Ce billet suit le chemin par lequel la notion d’agenda civique est devenue pertinente pour moi.
La notion n’apparaît pas ici comme un choix théorique posé d’emblée et si elle mérite aujourd’hui d’être travaillée c’est parce qu’elle a été rencontrée, puis réactivée, avant de devenir questionnante au regard de situations locales en devenir.

Une première rencontre : la notion comme médiation

La première rencontre avec la notion d’agenda civique s’est faite de manière indirecte en explorant le travail de Raphaëlle Bats1,notamment autour des bibliothèques intérieures 2, de ses activités à l’URFIST, et de la mise en œuvre d’un cours en ligne consacré aux sciences citoyennes3 dans lequel la notion apparaît, non comme un concept isolé, mais comme un outil de médiation entre sciences, société et action collective.

Dans la description même de ce cours en ligne, l’agenda civique sert à désigner ce que la recherche peut soutenir lorsqu’elle se met au service de préoccupations formulées hors du seul cadre académique : des enjeux portés par des collectifs, ancrés dans des territoires, cherchant à transformer des situations concrètes.

À ce stade, la notion n’était pas encore travaillée en profondeur. Elle agissait comme un signal discret mais structurant en nommant quelque chose d’important sans en fixer encore les contours.

Une réactivation : la notion à l’épreuve de l’expérience

La lecture du retour sur l’expérience ISOPOLIS, menée à La Réunion4[@chabanet2025_isopolis]5 est venue agir comme une réactivation.
Elle n’a pas fonctionné comme un modèle à reproduire, mais comme un miroir contrefactuel : un dispositif permettant de réfléchir, par contraste, aux conditions, aux tensions et aux déplacements qu’impliquerait une mobilisation de la notion d’agenda civique dans d’autres contextes.

Dans ce cas précis, la notion n’est plus simplement évoquée dans un cadre pédagogique : elle est mise au travail dans un dispositif complexe d’alliance entre société civile et recherche.

L’agenda civique y apparaît comme ce qui précède la recherche, ce qui en oriente les usages,
ce qui résiste parfois à sa formalisation, et ce qui oblige à repenser les rôles respectifs des chercheurs et des citoyens.

À travers ISOPOLIS, la notion cesse d’être seulement descriptive.
Elle devient opératoire, mais aussi problématique : traversée par des tensions, des malentendus, des besoins de traduction.

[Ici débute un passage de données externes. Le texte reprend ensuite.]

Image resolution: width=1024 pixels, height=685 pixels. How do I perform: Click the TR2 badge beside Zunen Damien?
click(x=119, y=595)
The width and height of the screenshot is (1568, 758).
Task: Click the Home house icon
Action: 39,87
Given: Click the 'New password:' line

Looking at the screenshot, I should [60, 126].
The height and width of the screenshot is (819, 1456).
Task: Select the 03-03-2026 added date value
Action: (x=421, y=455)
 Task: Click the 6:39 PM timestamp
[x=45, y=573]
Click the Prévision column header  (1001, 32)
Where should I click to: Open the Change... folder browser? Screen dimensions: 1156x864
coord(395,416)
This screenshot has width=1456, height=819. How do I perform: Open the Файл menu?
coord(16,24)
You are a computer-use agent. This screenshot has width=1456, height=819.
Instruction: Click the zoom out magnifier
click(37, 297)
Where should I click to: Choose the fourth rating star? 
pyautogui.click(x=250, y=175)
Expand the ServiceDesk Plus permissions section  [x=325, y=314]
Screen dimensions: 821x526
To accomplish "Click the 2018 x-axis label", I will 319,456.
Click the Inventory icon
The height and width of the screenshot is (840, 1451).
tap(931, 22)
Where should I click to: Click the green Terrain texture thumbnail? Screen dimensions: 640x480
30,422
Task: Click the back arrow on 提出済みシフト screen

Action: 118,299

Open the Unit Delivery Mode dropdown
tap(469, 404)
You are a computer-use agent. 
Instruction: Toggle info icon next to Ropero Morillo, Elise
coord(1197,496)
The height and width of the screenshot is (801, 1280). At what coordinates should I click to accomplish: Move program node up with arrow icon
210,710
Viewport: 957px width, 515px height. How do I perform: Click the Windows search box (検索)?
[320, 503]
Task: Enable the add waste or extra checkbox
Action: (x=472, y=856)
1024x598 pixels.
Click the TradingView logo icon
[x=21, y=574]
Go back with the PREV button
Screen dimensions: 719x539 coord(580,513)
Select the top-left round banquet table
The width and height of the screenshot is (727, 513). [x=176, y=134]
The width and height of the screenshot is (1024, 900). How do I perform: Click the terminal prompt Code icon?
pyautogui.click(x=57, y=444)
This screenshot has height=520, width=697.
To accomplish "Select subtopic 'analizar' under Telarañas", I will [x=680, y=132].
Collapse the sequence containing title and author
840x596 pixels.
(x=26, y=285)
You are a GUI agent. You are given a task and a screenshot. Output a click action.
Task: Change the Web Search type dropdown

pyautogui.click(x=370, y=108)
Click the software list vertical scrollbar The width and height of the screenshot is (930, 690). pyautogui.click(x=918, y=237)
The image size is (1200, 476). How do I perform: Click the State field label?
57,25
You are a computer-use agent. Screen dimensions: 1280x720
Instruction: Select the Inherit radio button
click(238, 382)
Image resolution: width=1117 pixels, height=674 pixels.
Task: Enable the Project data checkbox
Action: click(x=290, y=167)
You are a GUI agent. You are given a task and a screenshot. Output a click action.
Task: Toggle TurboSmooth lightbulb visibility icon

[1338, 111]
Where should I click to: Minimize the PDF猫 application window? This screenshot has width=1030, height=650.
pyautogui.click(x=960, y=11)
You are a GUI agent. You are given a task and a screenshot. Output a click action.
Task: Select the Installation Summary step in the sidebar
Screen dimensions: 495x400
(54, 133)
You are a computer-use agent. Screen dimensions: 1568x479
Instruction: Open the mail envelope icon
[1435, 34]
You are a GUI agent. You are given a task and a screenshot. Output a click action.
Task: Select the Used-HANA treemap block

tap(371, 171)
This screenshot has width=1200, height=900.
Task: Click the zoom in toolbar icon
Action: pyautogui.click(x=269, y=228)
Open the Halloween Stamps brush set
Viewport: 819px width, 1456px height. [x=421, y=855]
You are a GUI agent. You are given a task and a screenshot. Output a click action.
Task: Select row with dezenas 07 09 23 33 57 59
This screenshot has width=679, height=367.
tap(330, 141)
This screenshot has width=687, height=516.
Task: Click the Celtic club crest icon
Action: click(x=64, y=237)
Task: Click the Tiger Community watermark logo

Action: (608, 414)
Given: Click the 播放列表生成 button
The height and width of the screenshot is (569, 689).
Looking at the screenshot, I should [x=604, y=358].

La question change alors de nature : il ne s’agit plus seulement de comprendre ce qu’est un agenda civique, mais de se demander ce que cela engage de le reconnaître comme tel.

Une projection : la notion comme possible fédérateur local

Plus récemment, des signes locaux - discrets, fragmentaires, encore incertains - ont conduit à rouvrir la question une troisième fois.

Dans des échanges, des projets embryonnaires, des intuitions partagées sans encore prendre forme, apparaît l’hypothèse que l’agenda civique pourrait constituer non pas un mot d’ordre, mais un point de ralliement conceptuel souple : capable de fédérer sans homogénéiser et
d’orienter une action locale sans la programmer.

À ce stade, rien n’est arrêté, il n’y a ni collectif constitué, ni action stabilisée, ni problème clairement formulé.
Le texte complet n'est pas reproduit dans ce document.